La segunda enseñanza de Jesús a sus discípulos les asegura que no quedará sin recompensa nada de lo que hagamos en bien o a favor de los demás, “aunque sea sencillamente darles un vaso de agua”.
Lo que le preocupa a Jesús es que, entre los suyos, haya quien «escandalice a uno de esos pequeños. Que, entre los cristianos, haya personas que, con su manera de actuar, hagan daño a creyentes más débiles, y los desvíen del mensaje y el proyecto de Jesús.
También Jesús habla de otro tipo de escándalo: el que proviene de dentro de nosotros mismos. Jesús emplea imágenes extremadamente duras para que cada uno extirpe de su vida aquello que se opone a su estilo de entender y de vivir la vida. Está en juego «entrar en el reino de Dios» o quedar excluido, «entrar en la vida» o terminar en la destrucción total.

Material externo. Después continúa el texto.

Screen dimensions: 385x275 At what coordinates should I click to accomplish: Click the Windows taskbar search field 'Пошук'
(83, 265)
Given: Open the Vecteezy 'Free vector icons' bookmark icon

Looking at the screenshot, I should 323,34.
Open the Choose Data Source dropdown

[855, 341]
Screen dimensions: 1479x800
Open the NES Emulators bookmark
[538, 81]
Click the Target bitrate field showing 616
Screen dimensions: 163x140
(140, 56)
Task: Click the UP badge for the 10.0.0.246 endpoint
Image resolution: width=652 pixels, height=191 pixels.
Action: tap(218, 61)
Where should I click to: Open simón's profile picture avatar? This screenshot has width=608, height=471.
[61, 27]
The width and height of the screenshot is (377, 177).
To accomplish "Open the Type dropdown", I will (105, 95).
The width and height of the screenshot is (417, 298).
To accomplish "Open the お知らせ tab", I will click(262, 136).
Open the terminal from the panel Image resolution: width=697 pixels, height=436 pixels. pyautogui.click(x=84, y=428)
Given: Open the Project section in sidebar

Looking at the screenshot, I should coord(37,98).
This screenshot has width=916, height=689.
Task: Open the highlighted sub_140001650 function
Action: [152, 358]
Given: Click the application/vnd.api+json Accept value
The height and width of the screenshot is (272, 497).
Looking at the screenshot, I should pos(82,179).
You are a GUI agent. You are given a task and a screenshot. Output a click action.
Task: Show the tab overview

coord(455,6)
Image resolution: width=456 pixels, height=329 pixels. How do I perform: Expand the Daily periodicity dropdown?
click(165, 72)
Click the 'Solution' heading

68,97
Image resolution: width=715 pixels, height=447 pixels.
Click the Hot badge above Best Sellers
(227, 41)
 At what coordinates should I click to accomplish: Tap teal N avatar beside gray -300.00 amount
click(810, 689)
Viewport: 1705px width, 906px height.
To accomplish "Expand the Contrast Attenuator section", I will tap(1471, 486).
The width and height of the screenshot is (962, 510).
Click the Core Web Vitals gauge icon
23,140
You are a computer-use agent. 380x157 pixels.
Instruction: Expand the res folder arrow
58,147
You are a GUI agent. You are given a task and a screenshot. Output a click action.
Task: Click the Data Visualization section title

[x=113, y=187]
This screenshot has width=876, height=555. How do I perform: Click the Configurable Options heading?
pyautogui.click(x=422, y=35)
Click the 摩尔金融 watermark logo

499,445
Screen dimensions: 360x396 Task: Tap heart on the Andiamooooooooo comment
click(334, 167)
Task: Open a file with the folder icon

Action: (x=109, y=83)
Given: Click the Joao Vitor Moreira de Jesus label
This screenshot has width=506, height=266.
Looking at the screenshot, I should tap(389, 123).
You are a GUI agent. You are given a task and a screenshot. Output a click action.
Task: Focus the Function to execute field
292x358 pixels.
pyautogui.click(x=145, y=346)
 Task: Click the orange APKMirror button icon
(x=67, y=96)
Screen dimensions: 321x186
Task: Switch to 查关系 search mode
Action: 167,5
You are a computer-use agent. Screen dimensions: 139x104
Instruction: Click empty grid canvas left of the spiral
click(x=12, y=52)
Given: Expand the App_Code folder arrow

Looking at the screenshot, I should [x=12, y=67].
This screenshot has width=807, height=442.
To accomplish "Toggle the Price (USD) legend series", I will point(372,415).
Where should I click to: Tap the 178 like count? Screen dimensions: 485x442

De este texto podemos sacar una conclusión: el seguimiento de Jesús exige radicalidad. Jesús es muy exigente para los que le quieren seguir, no le gustan las medias tintas, tenemos que cortar por lo sano con aquellas cosas que nos perjudican, con todo aquello que nos separa de Dios y que pueden hacer daño a los demás.